I have a live lamp server running version 13 and backing up nightly. I am trying to test disaster recovery. In the hub, on the backups tab, I click on the server in question and click on 'restore to new cloud server'. It asks what region I want to use (and I've tried several) and proceeds to create a new lamp server, presumably from the backup. After it's up and running, trying to log into webmin or ssh with root and the password that currently functions on the live server, does not work. I'm not a linux guru so I'm probably doing something wrong but I don't know what. 

Any ideas?

Forum: 
Jeremy Davis's picture

Some users have reported that this issue can occur if the root user is disabled. However if you are using the root account (both in production and in your restored instance) then it should "just work".

Thanks for providing good info of how you produce the issue. I'll see if I can reproduce it and get back to you.

Jeremy Davis's picture

I'm not sure what is going on for you but I couldn't reproduce your issue.

Here is what I did:

  • Launched a new Small v13.0 LAMP instance from the Hub
  • SSHed in and tweaked the index page a bit (so I could easily confirm if the backup had been restored)
  • ran 'tklbam-backup'
  • launched a new Small LAMP instance from the backup (from the Hub's Backup page I clicked the "Restore to new cloud server" button within the relevant backup record; then chose "Small")
  • waited for it to launch (it took quite a while for it to finish installing updates and restoring the backup)
  • SSHed in to the new server (root@<public-ip-address-of-new-server>) and logged in with the root password that I set for the original server...

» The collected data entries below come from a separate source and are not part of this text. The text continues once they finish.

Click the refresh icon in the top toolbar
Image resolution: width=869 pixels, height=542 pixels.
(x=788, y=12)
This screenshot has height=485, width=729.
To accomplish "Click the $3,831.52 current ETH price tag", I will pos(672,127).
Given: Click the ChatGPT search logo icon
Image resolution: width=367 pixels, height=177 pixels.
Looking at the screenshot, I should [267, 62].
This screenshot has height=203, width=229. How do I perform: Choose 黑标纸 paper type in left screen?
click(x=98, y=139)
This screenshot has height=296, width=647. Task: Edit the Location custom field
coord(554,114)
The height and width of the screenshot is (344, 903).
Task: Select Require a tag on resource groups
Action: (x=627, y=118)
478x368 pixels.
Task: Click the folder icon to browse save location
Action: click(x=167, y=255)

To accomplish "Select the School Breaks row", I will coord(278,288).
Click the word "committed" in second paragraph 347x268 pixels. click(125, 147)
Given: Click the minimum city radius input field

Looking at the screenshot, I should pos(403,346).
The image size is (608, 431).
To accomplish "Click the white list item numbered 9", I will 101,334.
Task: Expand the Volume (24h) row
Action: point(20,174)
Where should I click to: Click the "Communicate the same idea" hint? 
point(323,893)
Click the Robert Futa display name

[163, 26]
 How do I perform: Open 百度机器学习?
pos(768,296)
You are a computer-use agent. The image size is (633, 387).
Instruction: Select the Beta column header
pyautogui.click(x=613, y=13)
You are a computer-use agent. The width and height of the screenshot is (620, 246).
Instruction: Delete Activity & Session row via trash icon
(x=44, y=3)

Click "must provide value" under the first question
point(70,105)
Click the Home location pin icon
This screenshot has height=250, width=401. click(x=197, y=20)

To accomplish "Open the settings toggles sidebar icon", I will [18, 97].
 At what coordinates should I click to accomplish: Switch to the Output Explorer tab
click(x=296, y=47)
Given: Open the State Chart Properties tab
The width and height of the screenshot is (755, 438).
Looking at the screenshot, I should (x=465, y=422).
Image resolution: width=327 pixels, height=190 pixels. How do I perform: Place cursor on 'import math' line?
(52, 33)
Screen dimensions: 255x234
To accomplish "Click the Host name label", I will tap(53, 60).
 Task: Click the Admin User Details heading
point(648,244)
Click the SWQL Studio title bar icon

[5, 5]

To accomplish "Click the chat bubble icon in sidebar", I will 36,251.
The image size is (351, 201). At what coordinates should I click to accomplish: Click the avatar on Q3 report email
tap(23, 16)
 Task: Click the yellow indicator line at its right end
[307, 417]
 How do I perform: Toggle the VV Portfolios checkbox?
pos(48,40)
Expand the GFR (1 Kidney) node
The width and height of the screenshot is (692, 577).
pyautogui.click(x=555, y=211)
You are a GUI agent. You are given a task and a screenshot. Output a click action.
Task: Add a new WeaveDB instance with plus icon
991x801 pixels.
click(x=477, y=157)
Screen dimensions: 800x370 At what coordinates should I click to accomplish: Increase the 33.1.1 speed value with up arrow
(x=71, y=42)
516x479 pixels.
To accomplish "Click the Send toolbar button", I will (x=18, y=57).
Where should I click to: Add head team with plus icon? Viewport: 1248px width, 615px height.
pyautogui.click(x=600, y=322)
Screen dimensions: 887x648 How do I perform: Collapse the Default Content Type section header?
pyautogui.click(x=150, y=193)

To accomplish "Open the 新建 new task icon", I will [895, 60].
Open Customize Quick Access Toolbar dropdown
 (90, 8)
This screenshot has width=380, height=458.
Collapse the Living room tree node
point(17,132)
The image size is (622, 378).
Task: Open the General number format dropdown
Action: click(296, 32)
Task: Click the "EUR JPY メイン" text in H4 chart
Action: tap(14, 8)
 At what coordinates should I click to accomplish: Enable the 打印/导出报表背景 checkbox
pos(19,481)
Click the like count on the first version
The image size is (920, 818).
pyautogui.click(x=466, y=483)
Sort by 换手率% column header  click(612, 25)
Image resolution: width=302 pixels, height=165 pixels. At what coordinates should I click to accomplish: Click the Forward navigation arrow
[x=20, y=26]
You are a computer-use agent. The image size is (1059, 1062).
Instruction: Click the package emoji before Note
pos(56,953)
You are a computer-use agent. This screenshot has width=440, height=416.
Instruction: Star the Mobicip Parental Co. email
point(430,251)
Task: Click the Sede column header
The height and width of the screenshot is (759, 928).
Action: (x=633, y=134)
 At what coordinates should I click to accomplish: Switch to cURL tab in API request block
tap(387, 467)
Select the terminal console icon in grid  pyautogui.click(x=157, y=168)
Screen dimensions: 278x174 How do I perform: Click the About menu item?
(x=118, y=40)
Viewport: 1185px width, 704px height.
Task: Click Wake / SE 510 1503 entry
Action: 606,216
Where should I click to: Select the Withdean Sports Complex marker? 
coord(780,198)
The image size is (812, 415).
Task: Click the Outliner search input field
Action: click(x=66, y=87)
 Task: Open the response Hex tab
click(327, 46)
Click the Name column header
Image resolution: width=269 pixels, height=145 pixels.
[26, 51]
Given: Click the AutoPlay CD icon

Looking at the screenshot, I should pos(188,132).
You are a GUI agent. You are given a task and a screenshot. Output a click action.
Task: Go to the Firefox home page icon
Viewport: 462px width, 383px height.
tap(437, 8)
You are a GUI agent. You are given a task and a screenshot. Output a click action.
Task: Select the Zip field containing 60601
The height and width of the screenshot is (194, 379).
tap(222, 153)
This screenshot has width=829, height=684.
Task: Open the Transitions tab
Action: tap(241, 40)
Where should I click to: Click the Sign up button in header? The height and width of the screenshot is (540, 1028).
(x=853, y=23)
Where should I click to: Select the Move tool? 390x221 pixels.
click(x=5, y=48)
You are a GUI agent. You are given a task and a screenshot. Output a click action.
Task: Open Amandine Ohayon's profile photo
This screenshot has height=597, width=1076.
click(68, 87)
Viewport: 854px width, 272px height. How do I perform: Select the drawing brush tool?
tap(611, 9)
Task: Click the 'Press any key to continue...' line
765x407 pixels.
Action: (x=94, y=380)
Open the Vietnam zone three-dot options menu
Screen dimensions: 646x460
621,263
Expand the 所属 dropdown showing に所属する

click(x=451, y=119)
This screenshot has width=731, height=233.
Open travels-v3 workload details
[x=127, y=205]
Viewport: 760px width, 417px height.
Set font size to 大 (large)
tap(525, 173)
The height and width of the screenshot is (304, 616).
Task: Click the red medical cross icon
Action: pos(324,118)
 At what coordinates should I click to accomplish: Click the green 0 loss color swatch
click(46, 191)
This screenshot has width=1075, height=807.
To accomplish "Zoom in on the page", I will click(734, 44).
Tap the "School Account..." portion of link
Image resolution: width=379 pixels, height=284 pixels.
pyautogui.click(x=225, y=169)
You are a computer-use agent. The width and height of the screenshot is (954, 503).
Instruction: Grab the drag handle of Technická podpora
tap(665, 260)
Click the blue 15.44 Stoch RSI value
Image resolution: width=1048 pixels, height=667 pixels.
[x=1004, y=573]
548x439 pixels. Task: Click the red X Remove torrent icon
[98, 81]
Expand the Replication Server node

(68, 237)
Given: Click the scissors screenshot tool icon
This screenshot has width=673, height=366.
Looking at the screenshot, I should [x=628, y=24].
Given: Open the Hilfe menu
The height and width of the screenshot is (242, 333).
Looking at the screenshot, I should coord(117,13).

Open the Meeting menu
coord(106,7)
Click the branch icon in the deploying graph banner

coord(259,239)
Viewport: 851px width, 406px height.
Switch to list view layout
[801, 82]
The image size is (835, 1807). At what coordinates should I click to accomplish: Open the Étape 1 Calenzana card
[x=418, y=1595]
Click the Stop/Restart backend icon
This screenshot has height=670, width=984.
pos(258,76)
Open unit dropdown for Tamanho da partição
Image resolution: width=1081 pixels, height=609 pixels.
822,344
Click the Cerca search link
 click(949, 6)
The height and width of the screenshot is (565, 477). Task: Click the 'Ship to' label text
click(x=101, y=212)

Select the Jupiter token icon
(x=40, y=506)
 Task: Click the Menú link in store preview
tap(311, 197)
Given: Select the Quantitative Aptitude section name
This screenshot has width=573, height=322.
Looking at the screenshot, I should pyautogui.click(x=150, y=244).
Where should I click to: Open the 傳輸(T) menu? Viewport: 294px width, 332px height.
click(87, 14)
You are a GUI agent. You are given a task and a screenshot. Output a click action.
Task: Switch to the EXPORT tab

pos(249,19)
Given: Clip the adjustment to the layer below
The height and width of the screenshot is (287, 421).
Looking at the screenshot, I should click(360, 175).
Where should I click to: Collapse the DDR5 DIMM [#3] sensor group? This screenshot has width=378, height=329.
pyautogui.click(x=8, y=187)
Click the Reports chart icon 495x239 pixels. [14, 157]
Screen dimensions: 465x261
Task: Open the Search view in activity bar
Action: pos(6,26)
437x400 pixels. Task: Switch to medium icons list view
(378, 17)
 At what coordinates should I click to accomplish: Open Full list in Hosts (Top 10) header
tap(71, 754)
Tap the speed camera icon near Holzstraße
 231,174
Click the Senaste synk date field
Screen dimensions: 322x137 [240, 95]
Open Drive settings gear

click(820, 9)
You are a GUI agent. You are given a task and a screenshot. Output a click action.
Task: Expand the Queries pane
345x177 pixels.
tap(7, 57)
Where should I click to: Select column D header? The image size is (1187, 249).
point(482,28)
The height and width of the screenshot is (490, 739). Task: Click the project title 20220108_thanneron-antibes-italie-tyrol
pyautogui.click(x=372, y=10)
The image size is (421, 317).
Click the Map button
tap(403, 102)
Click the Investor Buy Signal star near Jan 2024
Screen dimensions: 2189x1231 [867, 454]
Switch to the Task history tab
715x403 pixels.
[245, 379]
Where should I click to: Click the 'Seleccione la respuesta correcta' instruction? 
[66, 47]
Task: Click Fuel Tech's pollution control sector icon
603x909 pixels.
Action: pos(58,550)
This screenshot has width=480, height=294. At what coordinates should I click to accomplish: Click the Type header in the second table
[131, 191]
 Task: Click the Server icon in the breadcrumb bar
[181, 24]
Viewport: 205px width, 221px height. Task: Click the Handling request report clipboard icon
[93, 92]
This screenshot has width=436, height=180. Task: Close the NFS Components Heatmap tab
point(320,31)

    So I wonder what might be happening for you? The only things I can suggest I'm sure that you've probably already tried, but I'll mention them anyway...:

  • make sure that the server has completely finished the "installing updates" process and restoring the backup (in the Hub server's page make sure that the new server has a green dot to the left)
  • double check that you are using the right password
  • double check that you have the right IP address (for the new test server)

    The only other thing that I can think of is to use SSH keys to log in. If you add SSH keys to either your Hub account (easiest) or to Amazon EC2 (you need to make sure that you add the key to the region where you intend to launch your test server) then the keys should be auto included into any new server you launch.

  • Jeremy, 

    Thanks for the response. 

    We are trying to different ways if I'm understanding what you did. You clicked on the blue "launch a new server" button, bottom left? 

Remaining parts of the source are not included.